EXTRACT:

Question

In one city, the probability that a person will pass his or her driving test on the first attempt is 0.68. Eleven people are selected at random from among those taking their driving test for the first time. What is the probability that among these 11 people, the number passing the test is between 2 and 4 inclusive

Answer 1

Answer:

0.0308 = 3.08% probability that among these 11 people, the number passing the test is between 2 and 4 inclusive

Step-by-step explanation:

For each person, there are only two possible outcomes. Either they pass the test on their first attempt, or they do not. Each person is independent of any other person. So we use the binomial probability distribution to solve this question.

Binomial probability distribution

The binomial probability is the probability of exactly x successes on n repeated trials, and X can only have two outcomes.

INFORMATION SHOWN:
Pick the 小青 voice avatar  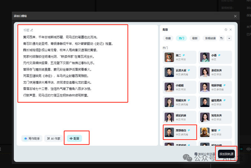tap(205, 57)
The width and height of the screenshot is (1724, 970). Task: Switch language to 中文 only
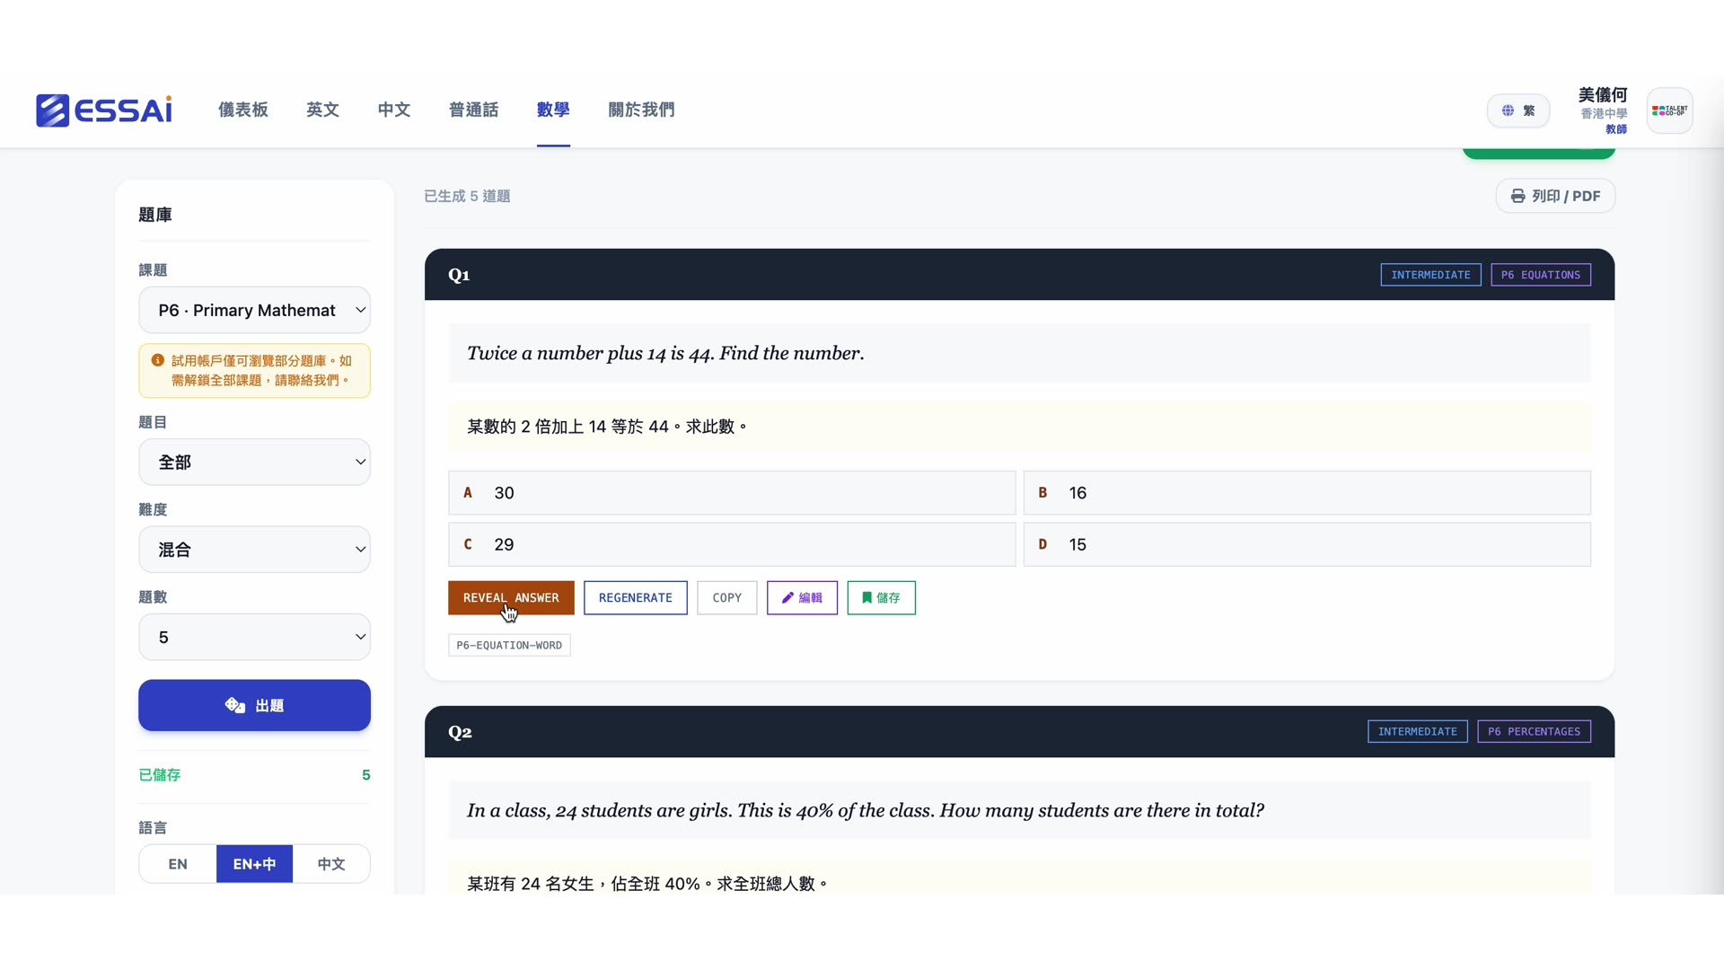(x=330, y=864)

DIRECTION:
Retype the driving-test probability solution above in full, word for word.

REPLY TO THE EXERCISE:
Question

In one city, the probability that a person will pass his or her driving test on the first attempt is 0.68. Eleven people are selected at random from among those taking their driving test for the first time. What is the probability that among these 11 people, the number passing the test is between 2 and 4 inclusive

Answer 1

Answer:

0.0308 = 3.08% probability that among these 11 people, the number passing the test is between 2 and 4 inclusive

Step-by-step explanation:

For each person, there are only two possible outcomes. Either they pass the test on their first attempt, or they do not. Each person is independent of any other person. So we use the binomial probability distribution to solve this question.

Binomial probability distribution

The binomial probability is the probability of exactly x successes on n repeated trials, and X can only have two outcomes.